> _TASK GOAL_
In the entries below, find the string "Expand" and return each line holding it.

[Collected data]

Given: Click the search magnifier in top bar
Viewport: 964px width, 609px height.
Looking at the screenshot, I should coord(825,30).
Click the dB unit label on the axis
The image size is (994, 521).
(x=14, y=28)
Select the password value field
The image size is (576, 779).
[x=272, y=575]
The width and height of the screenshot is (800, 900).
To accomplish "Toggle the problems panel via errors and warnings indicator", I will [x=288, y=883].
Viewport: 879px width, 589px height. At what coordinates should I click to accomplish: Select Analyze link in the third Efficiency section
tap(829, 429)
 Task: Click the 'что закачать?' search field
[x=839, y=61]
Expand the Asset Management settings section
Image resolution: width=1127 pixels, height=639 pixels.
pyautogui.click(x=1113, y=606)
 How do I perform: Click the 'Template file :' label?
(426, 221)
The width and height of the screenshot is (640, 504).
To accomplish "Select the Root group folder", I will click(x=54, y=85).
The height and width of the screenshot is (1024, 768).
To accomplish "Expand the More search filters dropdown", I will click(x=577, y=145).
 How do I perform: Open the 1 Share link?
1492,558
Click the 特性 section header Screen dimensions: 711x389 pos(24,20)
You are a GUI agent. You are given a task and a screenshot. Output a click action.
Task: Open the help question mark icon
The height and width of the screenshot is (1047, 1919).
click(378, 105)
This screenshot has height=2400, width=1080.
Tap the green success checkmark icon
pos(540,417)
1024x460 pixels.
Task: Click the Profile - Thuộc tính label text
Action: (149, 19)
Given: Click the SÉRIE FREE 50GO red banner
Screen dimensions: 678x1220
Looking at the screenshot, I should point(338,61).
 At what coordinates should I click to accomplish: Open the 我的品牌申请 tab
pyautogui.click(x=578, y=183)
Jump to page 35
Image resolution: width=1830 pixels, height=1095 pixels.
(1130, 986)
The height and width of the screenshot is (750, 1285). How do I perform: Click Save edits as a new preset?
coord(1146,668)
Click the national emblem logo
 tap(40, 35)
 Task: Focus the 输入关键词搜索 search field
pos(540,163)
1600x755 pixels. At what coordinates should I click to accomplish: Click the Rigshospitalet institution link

> _THE ANSWER_
Expand the Asset Management settings section
To accomplish "Expand the More search filters dropdown", I will click(x=577, y=145).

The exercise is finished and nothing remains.